Senhor Presidente, prezadas Deputadas, prezados Deputados:

 

O dia cinco de outubro, decorrido sábado passado, revestiu-se de muita importância política para nosso país. Neste Congresso, no meio político e na imprensa, sua chegada foi aguardada com muita expectativa. Contudo, pouco se mencionou o fato de que esta data era a data-limite para que mudanças em nosso sistema político e eleitoral tivessem validade já para as eleições de 2014. Passada a data e os eventos que a marcaram, novas razões para a reflexão restaram postas.

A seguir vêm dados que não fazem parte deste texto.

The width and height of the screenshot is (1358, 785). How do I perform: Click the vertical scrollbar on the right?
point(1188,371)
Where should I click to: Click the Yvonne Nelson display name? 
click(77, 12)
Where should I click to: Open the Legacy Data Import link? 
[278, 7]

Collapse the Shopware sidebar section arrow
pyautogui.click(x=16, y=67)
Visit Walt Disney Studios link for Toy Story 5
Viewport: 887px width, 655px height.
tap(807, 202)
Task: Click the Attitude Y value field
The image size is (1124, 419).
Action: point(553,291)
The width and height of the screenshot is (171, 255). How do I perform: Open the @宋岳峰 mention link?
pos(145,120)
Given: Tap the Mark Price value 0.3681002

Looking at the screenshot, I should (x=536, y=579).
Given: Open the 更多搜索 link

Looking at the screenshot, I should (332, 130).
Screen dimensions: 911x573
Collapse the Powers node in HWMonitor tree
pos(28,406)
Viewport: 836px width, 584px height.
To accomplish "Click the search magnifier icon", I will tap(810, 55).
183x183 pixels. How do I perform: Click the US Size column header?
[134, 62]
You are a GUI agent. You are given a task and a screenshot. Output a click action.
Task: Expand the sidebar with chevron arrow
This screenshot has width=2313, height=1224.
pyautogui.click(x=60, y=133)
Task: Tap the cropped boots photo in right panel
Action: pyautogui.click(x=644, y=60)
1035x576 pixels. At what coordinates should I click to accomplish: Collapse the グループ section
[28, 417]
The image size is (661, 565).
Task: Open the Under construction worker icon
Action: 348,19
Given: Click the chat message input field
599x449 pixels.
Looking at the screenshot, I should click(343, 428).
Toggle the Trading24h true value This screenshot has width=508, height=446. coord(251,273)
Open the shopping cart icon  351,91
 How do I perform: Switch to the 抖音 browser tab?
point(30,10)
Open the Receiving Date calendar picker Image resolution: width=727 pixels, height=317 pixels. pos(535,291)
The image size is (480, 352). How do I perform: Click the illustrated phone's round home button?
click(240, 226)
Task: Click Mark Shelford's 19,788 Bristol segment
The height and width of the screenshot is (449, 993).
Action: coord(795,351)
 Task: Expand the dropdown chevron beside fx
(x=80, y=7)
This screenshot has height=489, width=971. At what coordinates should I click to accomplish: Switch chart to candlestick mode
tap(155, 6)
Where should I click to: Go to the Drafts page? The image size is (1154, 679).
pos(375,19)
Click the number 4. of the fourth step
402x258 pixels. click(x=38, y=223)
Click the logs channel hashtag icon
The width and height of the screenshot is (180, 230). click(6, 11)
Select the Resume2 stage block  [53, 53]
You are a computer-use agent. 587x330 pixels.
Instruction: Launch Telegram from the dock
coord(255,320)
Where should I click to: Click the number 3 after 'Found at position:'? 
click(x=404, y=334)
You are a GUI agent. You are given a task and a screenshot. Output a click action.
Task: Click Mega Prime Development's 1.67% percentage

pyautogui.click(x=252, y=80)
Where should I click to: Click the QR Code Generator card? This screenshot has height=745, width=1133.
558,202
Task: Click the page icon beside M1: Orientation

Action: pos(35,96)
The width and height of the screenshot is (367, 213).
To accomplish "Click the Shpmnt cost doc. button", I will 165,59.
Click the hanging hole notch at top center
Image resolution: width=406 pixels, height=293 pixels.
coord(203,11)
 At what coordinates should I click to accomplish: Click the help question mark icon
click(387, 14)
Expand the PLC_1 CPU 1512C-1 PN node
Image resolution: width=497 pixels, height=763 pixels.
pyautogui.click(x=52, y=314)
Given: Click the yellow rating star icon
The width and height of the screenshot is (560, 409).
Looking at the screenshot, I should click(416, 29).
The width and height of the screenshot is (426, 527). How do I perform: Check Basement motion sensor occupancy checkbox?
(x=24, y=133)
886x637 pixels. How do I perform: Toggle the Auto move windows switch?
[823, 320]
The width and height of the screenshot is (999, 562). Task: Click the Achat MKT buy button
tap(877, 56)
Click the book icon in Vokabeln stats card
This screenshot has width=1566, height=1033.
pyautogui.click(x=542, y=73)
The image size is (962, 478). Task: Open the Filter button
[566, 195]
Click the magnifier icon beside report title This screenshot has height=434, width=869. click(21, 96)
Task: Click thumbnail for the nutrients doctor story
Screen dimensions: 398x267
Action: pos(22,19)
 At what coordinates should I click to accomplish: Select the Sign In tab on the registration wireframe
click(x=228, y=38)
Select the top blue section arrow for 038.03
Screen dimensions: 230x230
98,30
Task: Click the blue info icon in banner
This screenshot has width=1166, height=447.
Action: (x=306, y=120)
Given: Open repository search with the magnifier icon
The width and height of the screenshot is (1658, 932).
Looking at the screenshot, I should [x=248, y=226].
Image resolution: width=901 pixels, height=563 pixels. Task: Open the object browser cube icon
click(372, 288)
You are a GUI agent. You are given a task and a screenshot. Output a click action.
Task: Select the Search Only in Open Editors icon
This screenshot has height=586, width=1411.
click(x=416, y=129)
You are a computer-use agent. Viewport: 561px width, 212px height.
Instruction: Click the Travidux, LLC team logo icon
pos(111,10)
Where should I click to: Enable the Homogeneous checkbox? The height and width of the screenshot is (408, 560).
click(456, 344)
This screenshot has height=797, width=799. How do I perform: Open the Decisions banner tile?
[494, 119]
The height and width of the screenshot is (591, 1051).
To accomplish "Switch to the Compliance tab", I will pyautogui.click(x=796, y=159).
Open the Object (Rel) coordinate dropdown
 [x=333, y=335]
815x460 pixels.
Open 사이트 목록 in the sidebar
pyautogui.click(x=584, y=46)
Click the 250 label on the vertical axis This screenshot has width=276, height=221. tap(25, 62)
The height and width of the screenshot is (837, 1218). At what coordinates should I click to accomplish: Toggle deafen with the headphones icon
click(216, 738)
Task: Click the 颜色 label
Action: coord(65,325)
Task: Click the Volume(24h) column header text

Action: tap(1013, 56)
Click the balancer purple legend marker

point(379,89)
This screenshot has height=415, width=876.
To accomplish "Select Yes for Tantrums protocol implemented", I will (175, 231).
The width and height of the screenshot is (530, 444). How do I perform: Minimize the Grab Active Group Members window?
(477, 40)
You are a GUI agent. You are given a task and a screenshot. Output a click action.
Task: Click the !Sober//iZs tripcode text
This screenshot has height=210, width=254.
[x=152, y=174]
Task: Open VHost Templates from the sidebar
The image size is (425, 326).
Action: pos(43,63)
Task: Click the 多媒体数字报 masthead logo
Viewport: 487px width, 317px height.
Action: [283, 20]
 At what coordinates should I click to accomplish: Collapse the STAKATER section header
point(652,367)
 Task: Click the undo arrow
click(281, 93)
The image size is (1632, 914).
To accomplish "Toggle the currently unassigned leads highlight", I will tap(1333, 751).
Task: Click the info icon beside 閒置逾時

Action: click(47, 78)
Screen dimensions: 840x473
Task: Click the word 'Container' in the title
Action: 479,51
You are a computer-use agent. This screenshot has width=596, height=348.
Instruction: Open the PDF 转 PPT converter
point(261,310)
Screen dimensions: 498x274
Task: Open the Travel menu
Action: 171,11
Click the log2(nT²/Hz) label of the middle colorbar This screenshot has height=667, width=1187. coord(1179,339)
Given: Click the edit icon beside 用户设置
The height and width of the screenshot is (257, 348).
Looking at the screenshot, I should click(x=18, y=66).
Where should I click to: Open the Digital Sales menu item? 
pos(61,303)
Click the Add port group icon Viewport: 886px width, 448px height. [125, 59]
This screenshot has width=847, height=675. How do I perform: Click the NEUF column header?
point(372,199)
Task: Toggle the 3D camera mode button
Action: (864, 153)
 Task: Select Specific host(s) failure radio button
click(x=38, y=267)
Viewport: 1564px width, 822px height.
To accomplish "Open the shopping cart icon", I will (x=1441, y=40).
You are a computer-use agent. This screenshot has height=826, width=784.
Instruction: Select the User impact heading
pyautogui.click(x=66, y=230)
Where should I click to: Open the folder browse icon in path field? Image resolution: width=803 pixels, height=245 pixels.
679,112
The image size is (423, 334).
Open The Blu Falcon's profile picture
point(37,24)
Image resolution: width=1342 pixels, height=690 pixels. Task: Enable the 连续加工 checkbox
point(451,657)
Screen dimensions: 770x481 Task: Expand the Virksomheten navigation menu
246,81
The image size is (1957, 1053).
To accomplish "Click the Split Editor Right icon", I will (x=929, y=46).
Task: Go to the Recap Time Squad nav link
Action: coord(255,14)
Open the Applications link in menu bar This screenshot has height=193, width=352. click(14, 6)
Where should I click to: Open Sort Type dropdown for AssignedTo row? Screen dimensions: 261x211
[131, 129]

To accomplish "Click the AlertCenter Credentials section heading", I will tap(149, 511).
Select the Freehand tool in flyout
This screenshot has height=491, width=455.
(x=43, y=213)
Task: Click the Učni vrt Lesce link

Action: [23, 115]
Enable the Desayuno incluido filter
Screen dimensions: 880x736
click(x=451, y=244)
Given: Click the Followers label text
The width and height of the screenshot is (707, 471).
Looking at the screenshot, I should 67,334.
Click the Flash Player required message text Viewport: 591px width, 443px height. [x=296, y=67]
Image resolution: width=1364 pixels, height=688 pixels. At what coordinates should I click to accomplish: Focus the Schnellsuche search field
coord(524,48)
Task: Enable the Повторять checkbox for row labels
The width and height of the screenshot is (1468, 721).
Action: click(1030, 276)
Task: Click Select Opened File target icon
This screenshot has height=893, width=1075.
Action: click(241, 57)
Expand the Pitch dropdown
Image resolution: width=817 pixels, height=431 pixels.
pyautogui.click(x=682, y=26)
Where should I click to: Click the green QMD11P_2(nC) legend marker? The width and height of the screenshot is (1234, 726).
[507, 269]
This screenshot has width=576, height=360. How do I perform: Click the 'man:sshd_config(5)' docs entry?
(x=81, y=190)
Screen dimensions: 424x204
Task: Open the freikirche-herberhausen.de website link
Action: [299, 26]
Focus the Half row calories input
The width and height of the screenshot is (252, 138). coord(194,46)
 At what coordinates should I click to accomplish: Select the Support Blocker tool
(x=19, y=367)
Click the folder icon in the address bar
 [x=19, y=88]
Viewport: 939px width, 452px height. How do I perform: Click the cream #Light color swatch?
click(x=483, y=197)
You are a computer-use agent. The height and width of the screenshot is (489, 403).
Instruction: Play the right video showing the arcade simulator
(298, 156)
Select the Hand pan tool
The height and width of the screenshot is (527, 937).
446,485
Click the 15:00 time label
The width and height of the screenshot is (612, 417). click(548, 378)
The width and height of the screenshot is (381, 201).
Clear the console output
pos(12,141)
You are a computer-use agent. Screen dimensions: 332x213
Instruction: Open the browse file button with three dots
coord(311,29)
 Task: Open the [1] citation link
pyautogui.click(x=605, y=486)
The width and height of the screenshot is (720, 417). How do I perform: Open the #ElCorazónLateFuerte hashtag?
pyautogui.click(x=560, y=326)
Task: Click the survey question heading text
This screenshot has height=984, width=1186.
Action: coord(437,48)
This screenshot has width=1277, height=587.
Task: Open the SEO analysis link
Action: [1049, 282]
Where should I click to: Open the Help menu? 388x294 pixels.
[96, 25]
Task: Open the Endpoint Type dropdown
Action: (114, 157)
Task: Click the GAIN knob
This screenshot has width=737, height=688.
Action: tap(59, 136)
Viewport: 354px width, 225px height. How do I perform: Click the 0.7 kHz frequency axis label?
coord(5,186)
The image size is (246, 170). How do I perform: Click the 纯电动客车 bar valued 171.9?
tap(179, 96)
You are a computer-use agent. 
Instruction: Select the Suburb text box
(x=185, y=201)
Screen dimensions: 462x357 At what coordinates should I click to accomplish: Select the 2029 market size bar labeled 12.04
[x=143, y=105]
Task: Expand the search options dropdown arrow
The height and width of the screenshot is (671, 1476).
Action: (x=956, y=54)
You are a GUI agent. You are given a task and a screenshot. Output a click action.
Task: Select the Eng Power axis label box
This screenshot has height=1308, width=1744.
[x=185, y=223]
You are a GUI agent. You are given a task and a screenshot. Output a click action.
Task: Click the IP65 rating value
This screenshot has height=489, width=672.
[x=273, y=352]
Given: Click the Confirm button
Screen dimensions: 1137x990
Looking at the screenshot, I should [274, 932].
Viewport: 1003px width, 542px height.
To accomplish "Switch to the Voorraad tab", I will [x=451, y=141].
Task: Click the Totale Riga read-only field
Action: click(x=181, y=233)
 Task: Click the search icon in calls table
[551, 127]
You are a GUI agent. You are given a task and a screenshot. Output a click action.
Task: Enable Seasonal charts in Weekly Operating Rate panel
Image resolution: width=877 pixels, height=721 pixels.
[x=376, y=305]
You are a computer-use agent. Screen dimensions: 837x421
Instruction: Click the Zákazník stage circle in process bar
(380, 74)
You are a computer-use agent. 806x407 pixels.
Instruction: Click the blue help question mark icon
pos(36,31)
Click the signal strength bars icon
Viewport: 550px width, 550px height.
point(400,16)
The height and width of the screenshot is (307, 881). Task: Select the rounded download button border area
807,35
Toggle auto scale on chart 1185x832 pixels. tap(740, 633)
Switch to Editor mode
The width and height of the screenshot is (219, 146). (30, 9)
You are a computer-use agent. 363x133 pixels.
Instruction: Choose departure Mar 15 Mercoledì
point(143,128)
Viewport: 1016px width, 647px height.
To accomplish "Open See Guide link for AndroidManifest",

É este movimento que me traz à tribuna nesta tarde: reiterar a urgência de uma reforma política e eleitoral em nosso país. Bem sei que este tema tem sido objeto de discussão nesta casa desde o início do ano. Os fatos recentes reforçam, entretanto, a necessidade de insistirmos nesta proposta.

Creio que a reforma política e eleitoral representa, neste momento, o  maior desafio para fazer avançar a democracia no Brasil. Trata-se do próximo grande passo que devemos dar como nação e como república, neste amplo processo de mudança que construímos nos últimos vinte cinco anos: os vinte cinco anos de existência da Constituição Cidadã. É relevante e natural que este tipo de debate ocorra nesta casa de representação, para posteriormente ganhar novos espaços, em particular, junto à sociedade.

É público e notório que esta Casa deve se esforçar para honrar o prestígio que lhe é devido como instituição da representação política. Infelizmente, diversos elementos operam em direção contrária. Nem me refiro aos casos de corrupção ou de prevaricação. Menciono os eventos, muitos até anedóticos, que assinalam as fragilidades de nosso sistema político, partidário e eleitoral, que, em última instância, mancham a imagem do Congresso e do bom trabalho que efetivamente realizamos aqui.

Os episódios relacionados ao limite trazido pela data de 5 de outubro comprovam o que menciono. Durante este período, como mencionei, a discussão sobre uma reforma política e eleitoral foi desfocada pela mídia e pelo próprio Congresso. Em seu lugar, prosperou uma espécie de feira partidária, em que as condições de opção praticadas atenderam exclusivamente às conveniências eleitorais. A antítese, portanto, das mudanças políticas pelas quais clamava e clama a sociedade.

Ao debater a reforma política, nos dedicamos a buscar formas de valorizar e fortalecer os partidos, tratando-os como principal instância de organização política no país. Contudo, a recente tentativa de criação de três novas agremiações – duas delas bem sucedidas – vem na contramão deste processo, contribuindo apenas para banalizar partidos, vida partidária, coerência política.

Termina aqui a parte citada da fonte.